#### Task objective
Set every entry down again, unchanged, picture-free.

#### Information shown
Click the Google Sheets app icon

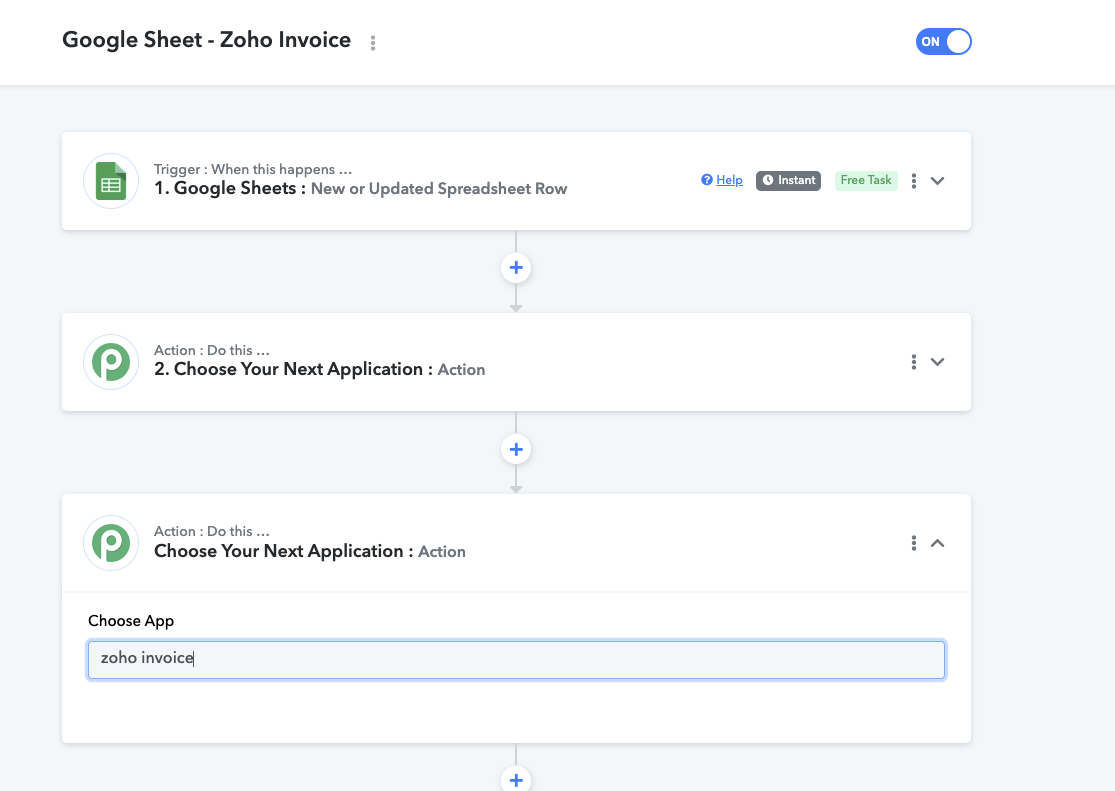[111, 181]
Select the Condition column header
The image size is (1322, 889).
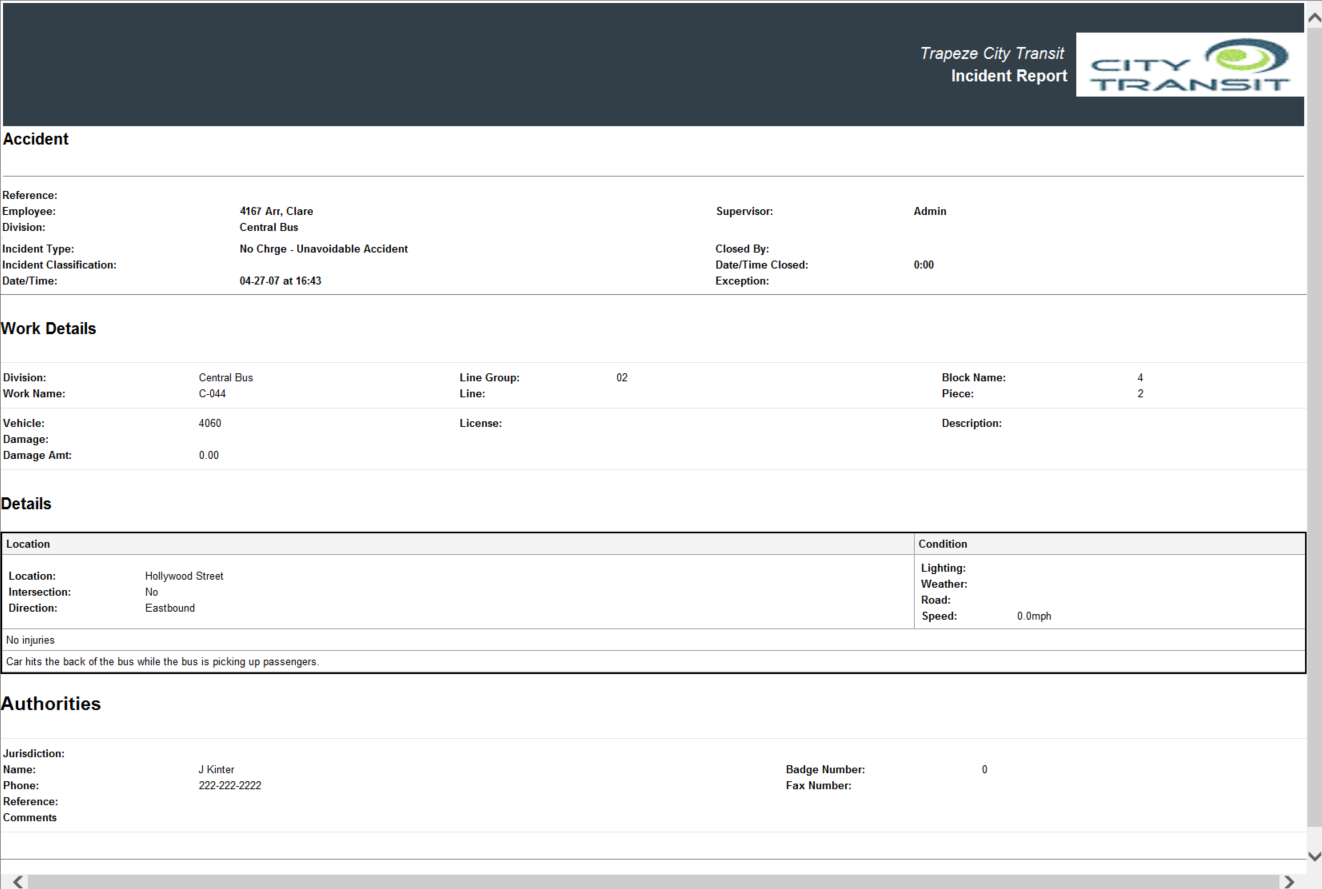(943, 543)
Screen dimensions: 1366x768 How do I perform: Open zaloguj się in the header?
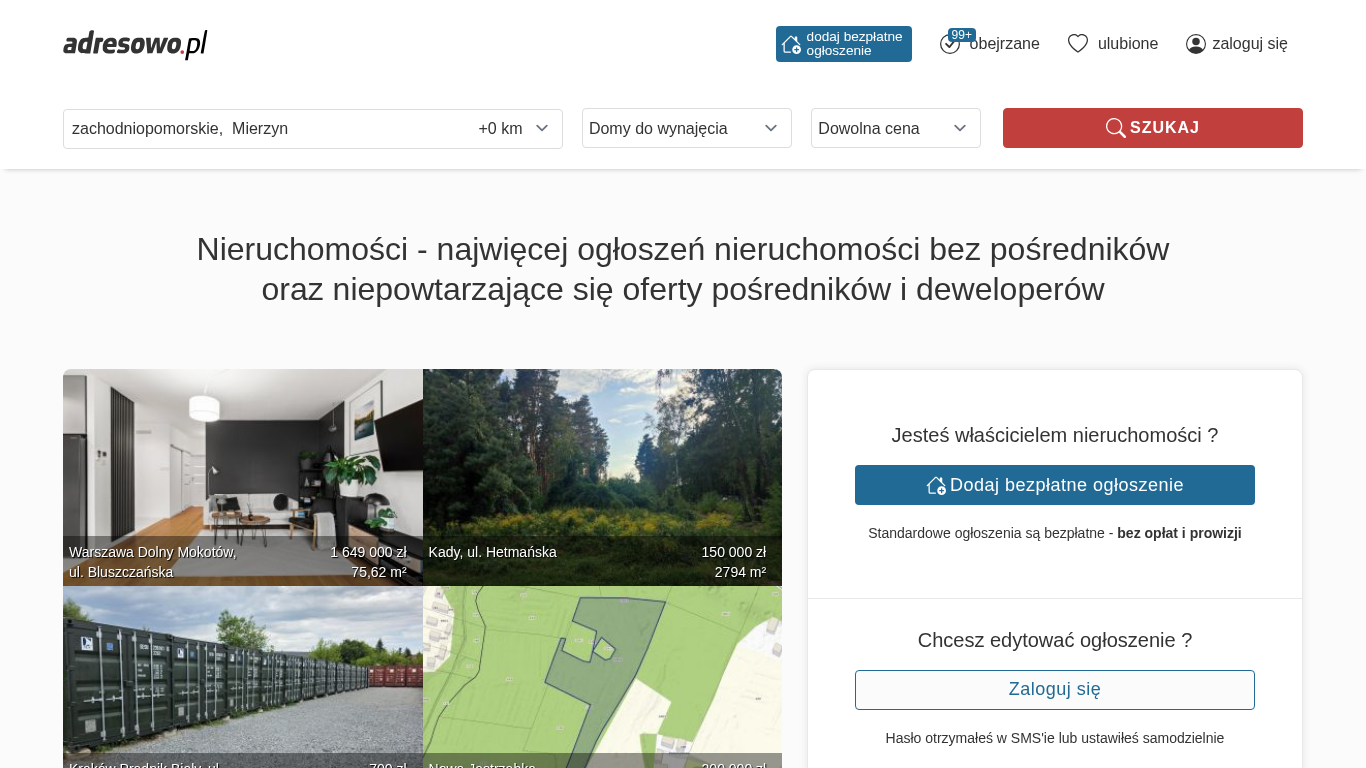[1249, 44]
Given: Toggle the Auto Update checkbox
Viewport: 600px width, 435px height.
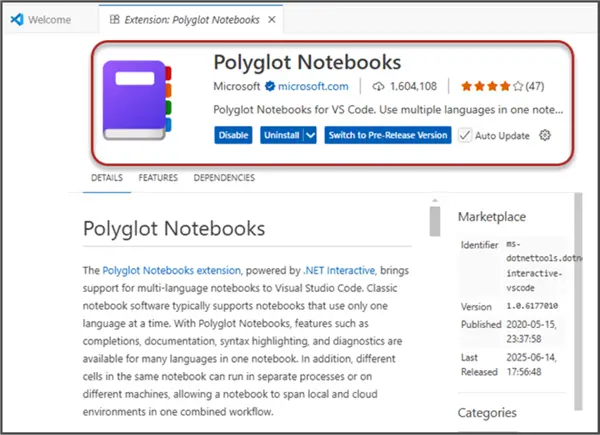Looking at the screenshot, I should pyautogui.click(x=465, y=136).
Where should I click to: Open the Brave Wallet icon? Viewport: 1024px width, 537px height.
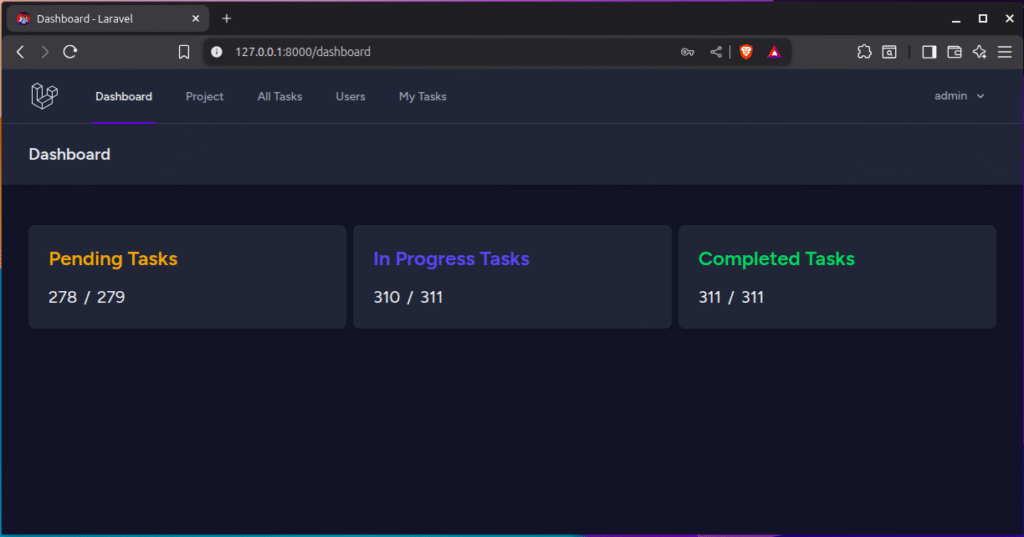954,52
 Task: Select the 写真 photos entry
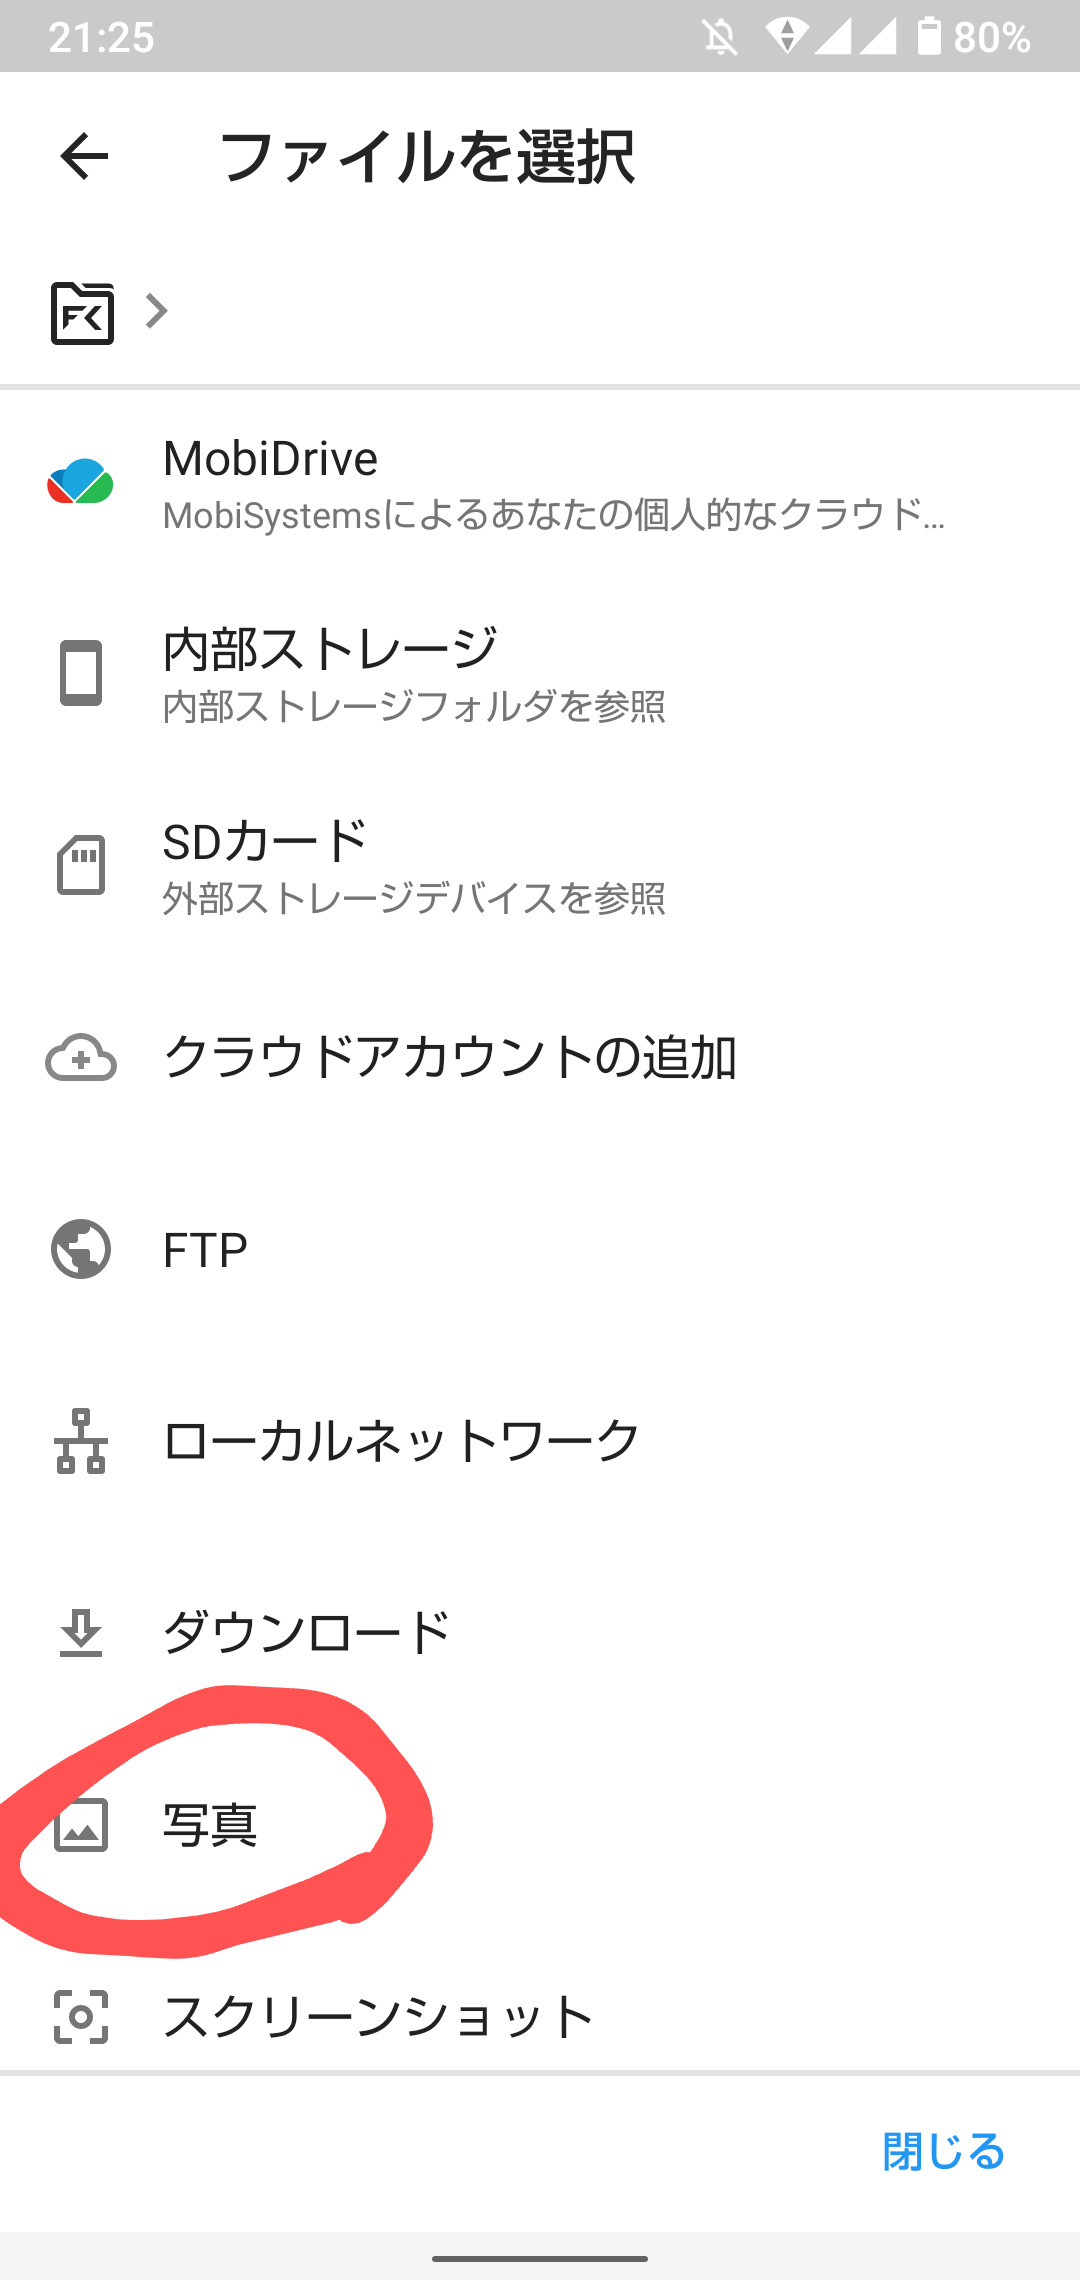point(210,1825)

#### Answer space
Click the Google Sheets app icon

[111, 181]
Select the Condition column header
The image size is (1322, 889).
(943, 543)
Screen dimensions: 1366x768 How do I perform: Open zaloguj się in the header?
[1249, 44]
Given: Toggle the Auto Update checkbox
Viewport: 600px width, 435px height.
Looking at the screenshot, I should pyautogui.click(x=465, y=136).
Where should I click to: Open the Brave Wallet icon? Viewport: 1024px width, 537px height.
954,52
 Task: Select the 写真 photos entry
point(210,1825)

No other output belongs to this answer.